I was first introduced to cybernetics when I was studying the overlap between analog BDSM and digital culture studies. In this context, I learned that cybernetics was the language of digital technologies: answering a series of “yes” and “no” prompts to eventually put out a response.
We value output. We worry when a computer doesn’t respond to a command…or a human misfires in the social script.
I use “trauma” as a tag regularly. It’s burnout, answering “yes” to too many commands that I couldn’t keep up my performance for and collapsed in the Spring. Now I fear timely requests; I can’t keep up with homework on a schedule but bust out work when I want to–if I want to; I write rent checks months in advance. I can’t schedule. In February, watching deadlines slip by me, I avowed I would never take another online class. In this first full semester online, I look away. I’ve lost control.
I would be at peace, more than ever, if the institutions that expected the performance of mental wellness from me were depowered and gone. I have lived this argument since 2015, yet here we still are. My resistance to our current social institutions through critical thought and expression has made it so I feel like I have a voice. I can respond to command with defiance, our bleak future with alternatives. But on the computer seven days a week just to keep up with college, which no longer antagonizes or enriches me, my spirit is gone. I feel so weak.
Incoming the social justice/media project. I barely have the energy to investigate what “social justice” really means and if an anarchist project like I belong to can even compromise with a progressive-wash of retribution. Not to sound like a political realist here, but “social justice” is not a threat to the system that has us held hostage to its economic ideals but a negotiation within the conception of politics. Power remains in the allocation of resources, of material and meaning. And yet I condemn this negotiation only knowing resistance, defusing meaning and redistributing material on the ground. I imagine change on the small-scale, in the comrades I follow on social media, neighborhoods I belong to, protests I frequent, and queer-frat-sorta commune where I live now: where I see it. And in manifestos, I feel it. But in social justice and reform, hope disappears.
Social justice waits on the response of those who wield power. There is no wrest of control, no true agency but instead reimaginations of citizenship and belonging on the State’s terms. Social justice is not a horizontal power movement but a horizontal plea to existing power.

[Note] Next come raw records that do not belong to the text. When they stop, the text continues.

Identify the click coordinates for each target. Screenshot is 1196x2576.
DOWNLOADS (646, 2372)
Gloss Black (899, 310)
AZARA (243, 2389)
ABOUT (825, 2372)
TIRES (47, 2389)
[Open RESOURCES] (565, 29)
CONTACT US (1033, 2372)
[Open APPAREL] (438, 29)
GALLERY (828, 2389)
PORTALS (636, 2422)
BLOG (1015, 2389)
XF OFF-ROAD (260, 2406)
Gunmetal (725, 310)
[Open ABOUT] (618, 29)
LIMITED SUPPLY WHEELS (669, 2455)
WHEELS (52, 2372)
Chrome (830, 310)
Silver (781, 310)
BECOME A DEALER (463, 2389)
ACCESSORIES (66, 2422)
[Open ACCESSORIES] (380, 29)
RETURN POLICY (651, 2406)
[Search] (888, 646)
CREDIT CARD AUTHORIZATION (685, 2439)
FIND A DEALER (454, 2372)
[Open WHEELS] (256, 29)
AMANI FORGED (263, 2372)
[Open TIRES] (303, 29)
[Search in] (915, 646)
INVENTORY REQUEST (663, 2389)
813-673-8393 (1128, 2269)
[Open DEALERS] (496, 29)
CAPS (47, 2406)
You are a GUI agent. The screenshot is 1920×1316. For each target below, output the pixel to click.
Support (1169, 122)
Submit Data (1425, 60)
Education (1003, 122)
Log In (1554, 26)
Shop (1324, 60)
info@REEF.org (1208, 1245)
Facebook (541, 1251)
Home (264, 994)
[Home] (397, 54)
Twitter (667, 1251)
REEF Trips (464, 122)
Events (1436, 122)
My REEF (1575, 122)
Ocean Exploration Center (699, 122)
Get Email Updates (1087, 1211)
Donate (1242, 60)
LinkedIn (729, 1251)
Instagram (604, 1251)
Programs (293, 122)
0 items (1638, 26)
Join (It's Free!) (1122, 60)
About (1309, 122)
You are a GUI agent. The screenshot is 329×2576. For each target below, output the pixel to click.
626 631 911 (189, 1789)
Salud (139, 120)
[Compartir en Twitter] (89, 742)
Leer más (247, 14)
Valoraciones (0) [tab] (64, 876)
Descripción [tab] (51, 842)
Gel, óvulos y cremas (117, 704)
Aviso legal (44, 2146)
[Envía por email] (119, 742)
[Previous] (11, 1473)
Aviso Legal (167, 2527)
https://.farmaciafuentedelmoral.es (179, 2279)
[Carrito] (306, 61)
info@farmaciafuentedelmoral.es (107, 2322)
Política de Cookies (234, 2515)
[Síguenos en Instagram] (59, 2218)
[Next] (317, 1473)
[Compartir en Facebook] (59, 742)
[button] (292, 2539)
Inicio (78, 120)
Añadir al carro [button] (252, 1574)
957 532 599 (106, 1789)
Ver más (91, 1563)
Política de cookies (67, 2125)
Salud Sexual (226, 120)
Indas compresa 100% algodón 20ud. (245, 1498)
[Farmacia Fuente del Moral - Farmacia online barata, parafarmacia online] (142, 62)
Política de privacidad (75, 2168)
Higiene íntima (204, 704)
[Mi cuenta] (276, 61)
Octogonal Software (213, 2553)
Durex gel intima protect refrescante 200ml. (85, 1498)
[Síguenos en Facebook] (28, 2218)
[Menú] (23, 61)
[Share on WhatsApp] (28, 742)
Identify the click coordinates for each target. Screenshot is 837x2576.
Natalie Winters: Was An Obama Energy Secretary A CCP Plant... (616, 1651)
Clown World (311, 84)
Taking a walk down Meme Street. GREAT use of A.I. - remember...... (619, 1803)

Reimagining belonging in the university institution in the terms of what it wants, which is pre-COVID-19, is draining me of my will to continue learning this way. Why would I want to entertain politics that reimagine this society in the terms of its sanctity?
I do not have control in the society we live in; I am marginalized based on its categorization and limited by those categories in the agency I have. It’s legislation and prejudice that limit how I can act, and in execution…
So we come to the prompt of the social justice/media project itself. Yes, I want change. Yes, I want systemic change. No, I do not categorize that change as “justice” unless that system does not exist afterward. I can’t conceive of a social justice that is radical, and a radicalism that wants to play equivalence and values with the system.
Then how will I complete this project in a way that can enrich me? How do I convince a group that wants progress that moving forward is about the same as telling someone to get over it? I don’t want or have the energy for a social justice approach that doesn’t work with an understanding of and ethic against domination. The State of things is not our friend.
Change is not altering a few settings. Taking control into your own hands is painful. It is an expression of endurance. For the oppressed, it is finally getting a “yes” to existing; but isn’t it much easier to be the one who says “yes”?